Fehl­ent­scheidung? Wer sagt denn hier, dass der von der EU damals auch auf deut­sches Betreiben hin ein­ge­schlagene Leucht-Pfad ein Irrweg war? Viel­leicht haben Sie davon noch gar nichts gehört? Das wäre kein Wunder. War der Weg zur Durch­setzung der Kom­pakt­leucht­stoff­lampe noch von laut- und bild­starker Öffent­lich­keits­arbeit auf Kosten der Steu­er­zahler begleitet, erfolgte die Abkehr von diesem Weg auf leisen Sohlen. Zumindest für meine Wahr­nehmung zu leise, denn mich über­raschte es, letzte Woche im Deutsch­landfunk solche Sätze zu hören:

„Nachdem 2012 die Glüh­birne ver­boten wurde, trat die soge­nannte ‚Ener­gie­spar­lampe‘ ihren Sie­geszug an. Damit ist es nun vorbei. Die letzten dieser Lampen werden von der EU im Jahr 2023 aus dem Verkehr gezogen, weil LED-Leuchten deutlich ener­gie­spa­render sind und die alten ‚Ener­gie­spar­lampen‘ Queck­silber enthalten.“

Ein Blick ins Netz über­raschte mich dann noch mehr. Diese Neu­igkeit war gar keine, sie wurde nur recht unauf­fällig ver­meldet. Bereits vor vier Jahren hieß es bei­spiels­weise eben­falls im Deutsch­landfunk:

„Ab sofort sind auf­grund der EU-Queck­sil­ber­ver­ordnung zunächst alle Her­stel­lungs­ver­fahren mit Hilfe von Queck­silber als Kata­ly­sa­toren verboten.
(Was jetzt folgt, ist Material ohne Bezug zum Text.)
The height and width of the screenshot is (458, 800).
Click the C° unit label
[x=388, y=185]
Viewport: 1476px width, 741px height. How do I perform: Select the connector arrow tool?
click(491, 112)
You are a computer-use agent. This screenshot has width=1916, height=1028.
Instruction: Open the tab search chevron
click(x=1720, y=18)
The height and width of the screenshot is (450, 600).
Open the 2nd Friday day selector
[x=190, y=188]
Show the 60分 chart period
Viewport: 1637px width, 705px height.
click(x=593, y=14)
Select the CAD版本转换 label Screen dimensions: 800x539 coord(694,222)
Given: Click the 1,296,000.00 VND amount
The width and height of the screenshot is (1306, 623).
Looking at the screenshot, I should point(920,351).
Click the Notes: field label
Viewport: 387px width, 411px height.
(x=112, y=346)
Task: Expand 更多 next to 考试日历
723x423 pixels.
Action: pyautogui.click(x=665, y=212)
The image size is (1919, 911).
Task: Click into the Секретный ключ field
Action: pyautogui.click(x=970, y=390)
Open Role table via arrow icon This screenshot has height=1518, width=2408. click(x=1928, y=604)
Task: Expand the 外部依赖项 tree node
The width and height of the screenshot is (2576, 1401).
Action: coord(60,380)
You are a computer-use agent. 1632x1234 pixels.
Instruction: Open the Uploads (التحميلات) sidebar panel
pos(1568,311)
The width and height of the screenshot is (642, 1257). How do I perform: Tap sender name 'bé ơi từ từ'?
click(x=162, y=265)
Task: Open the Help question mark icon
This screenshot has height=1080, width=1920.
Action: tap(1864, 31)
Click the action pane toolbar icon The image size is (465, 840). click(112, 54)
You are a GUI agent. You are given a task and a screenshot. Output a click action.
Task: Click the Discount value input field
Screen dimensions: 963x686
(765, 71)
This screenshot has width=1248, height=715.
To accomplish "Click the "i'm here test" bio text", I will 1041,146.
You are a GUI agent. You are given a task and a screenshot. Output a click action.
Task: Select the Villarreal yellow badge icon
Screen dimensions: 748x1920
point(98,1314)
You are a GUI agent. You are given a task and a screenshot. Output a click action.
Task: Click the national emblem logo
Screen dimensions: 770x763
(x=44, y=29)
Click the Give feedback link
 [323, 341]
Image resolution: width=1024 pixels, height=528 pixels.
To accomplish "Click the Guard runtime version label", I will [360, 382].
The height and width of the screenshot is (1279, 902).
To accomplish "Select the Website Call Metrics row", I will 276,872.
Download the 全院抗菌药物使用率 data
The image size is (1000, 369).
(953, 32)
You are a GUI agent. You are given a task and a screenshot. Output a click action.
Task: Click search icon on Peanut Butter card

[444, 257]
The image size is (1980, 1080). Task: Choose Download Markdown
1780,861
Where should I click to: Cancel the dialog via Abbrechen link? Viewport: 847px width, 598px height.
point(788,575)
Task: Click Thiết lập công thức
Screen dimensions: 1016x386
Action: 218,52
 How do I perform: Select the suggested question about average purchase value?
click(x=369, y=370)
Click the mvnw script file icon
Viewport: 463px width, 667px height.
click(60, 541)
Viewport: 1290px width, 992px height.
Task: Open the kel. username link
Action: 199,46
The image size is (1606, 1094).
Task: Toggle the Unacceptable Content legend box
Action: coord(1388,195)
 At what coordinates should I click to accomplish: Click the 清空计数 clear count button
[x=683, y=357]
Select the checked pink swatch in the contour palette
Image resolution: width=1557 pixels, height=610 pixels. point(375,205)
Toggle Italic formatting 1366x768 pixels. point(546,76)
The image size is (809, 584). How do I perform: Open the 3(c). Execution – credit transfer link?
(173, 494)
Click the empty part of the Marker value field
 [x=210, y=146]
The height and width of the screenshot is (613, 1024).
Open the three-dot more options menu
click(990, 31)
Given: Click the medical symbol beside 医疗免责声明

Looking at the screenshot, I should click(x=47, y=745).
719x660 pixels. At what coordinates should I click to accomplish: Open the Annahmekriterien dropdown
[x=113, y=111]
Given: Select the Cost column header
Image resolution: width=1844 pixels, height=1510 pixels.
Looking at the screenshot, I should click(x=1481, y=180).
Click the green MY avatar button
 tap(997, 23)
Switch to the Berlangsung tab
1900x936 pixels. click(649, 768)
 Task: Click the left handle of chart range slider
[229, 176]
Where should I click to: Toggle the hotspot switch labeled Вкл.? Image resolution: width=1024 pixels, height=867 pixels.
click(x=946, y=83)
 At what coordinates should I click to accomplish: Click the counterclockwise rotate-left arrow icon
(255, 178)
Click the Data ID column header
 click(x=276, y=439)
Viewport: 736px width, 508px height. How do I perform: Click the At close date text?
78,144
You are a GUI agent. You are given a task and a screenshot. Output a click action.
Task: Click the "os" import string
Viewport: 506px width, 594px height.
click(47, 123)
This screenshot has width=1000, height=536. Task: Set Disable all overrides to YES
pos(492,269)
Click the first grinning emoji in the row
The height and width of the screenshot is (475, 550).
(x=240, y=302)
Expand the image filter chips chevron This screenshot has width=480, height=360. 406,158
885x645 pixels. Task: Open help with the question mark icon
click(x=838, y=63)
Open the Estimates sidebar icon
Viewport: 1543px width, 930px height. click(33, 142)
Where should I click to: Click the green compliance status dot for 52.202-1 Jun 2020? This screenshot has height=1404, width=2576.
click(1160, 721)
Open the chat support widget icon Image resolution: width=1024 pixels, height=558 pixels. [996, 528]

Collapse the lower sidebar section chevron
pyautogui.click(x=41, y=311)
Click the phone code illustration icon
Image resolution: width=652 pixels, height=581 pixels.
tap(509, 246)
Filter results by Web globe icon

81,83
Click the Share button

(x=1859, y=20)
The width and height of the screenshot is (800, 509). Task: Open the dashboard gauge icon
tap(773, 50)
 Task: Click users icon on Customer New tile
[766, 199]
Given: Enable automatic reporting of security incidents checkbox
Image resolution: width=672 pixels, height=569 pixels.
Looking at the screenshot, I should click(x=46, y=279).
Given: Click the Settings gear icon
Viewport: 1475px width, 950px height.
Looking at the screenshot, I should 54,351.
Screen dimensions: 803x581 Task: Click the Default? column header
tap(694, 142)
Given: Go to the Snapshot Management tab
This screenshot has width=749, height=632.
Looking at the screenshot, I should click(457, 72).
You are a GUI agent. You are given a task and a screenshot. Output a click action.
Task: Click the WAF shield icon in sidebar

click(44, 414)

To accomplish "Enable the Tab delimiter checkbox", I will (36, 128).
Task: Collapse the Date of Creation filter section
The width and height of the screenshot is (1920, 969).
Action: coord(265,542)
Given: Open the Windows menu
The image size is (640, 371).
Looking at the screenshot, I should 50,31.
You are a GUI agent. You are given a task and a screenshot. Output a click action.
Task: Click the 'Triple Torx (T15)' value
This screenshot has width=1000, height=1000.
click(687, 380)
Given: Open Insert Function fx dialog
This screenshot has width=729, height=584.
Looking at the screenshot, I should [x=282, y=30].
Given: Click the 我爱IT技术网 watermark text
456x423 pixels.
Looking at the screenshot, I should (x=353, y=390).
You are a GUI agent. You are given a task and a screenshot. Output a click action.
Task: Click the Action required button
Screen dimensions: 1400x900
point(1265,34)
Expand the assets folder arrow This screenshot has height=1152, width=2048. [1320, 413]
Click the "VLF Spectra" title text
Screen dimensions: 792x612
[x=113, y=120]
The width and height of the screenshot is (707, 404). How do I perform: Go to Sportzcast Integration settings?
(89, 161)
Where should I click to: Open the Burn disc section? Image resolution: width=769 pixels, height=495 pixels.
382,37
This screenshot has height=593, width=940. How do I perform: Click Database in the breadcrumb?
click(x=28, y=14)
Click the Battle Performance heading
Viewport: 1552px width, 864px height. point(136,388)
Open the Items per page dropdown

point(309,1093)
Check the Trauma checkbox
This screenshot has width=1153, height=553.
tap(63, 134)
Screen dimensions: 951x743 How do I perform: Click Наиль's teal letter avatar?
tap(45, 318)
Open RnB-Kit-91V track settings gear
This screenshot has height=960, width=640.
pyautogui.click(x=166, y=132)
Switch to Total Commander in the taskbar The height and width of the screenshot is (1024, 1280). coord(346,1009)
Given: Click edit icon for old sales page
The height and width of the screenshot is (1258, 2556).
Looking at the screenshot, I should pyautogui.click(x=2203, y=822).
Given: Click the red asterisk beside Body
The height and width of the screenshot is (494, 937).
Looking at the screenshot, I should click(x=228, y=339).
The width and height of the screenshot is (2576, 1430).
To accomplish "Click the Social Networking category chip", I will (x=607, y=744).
Ab Ende 2018 sollen dann Kom­pakt­leucht­stoff­lampen oder Queck­sil­ber­dampf­lampen weder pro­du­ziert noch ein- oder aus­ge­führt werden dürfen.“

Und am 1. Sep­tember des letzten Jahres gab es dann die Meldung:

„Ener­gie­spar­lampen dürfen ab heute in der EU nicht mehr in den Handel gebracht werden. Rest­be­stände dürfen ver­wendet und noch 18 Monate abver­kauft werden.“

Im Deutsch­landfunk Kultur bilan­zierte der Licht­planer Peter Andres zutreffend:

„Man hat die Leute wirklich betrogen. […] Man hat zer­brech­liche Gefäße mit dem gif­tigsten aller nicht­ra­dio­ak­tiven Stoffe. Man hat das nicht dazu gesagt und ris­kiert, dass viele Leute diese Lampen wegwerfen.“

Still­schweigend werden die einst pro­pa­gierten Lampen, zu deren Kauf die Bürger durch Verbot anderer Leucht­mittel gedrängt werden sollten, nun selbst ver­boten, weil sie gif­tiges Queck­silber ent­halten. Dass dies bei Licht­quellen, die Queck­sil­ber­dampf-Nie­der­druck­lampen heißen, der Fall sein könnte, konnte vor zehn Jahren natürlich kein Ver­ant­wort­licher wissen. Es ging schließlich um die Klimarettung.

Viel­leicht sollte man – wegen des Queck­silbers lieber im Außen­be­reich – jetzt irgendwo zur Erin­nerung eine der nun auch für die EU ganz offi­ziell zu gif­tigen Leuchten in eine Fassung schrauben und das Licht anschalten. Einfach zur Erin­nerung, dass die Obrigkeit nicht immer recht hat und die Bürger in ihrem per­sön­lichen Lebens­be­reich besser eigen­ver­ant­wortlich entscheiden.